(Screen grounding entries)

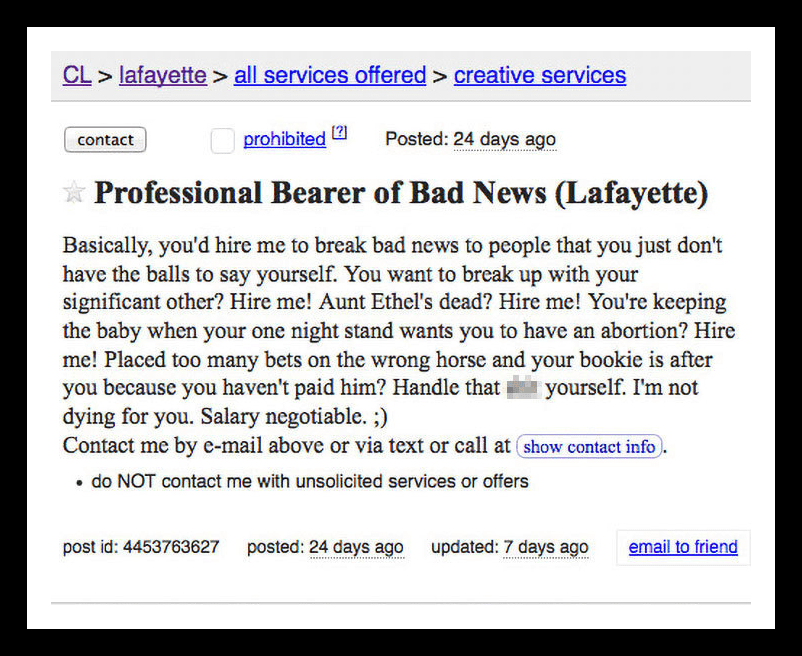
Task: Go to the CL home breadcrumb
Action: point(77,75)
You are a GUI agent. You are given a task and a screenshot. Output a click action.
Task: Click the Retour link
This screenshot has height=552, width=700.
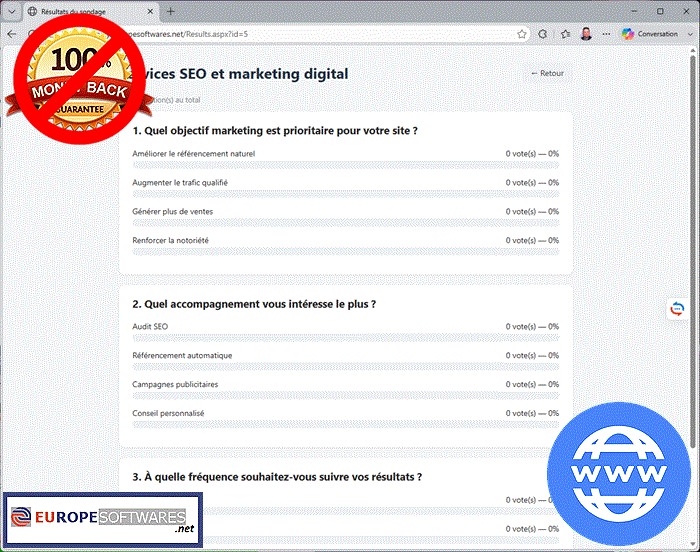(547, 73)
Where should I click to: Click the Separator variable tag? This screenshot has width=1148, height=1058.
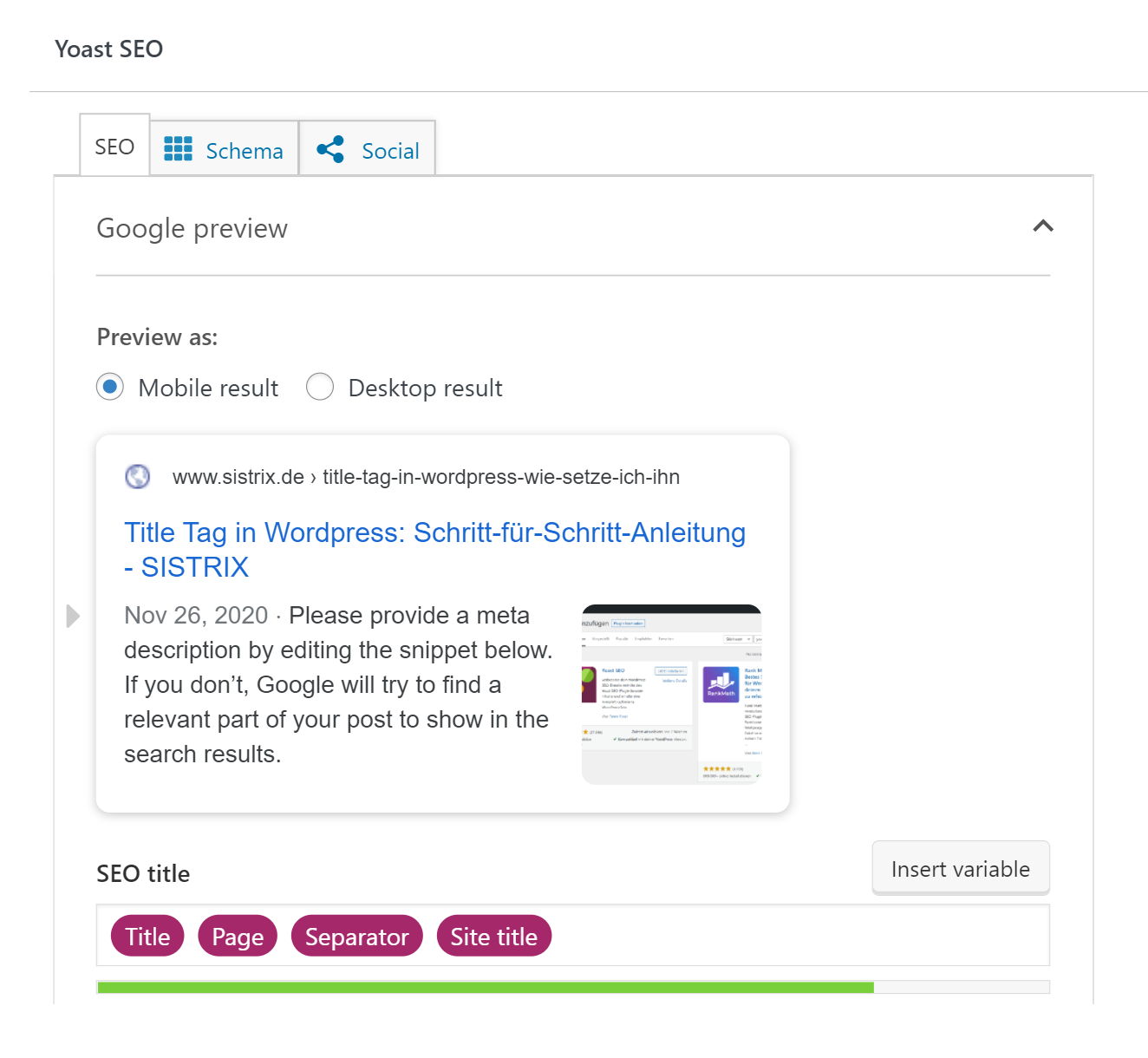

WHAT YOU SHOULD DO:
Put the lines of the entries above into a Markdown table with two columns, Row and Line, giving each line a row number and skipping any blank lines. Leave the pictures out of your answer.

FULL OUTPUT:
| Row | Line |
|---|---|
| 1 | Task: Go to the CL home breadcrumb |
| 2 | Action: point(77,75) |
| 3 | You are a GUI agent. You are given a task and a screenshot. Output a click action. |
| 4 | Task: Click the Retour link |
| 5 | This screenshot has height=552, width=700. |
| 6 | (547, 73) |
| 7 | Where should I click to: Click the Separator variable tag? This screenshot has width=1148, height=1058. |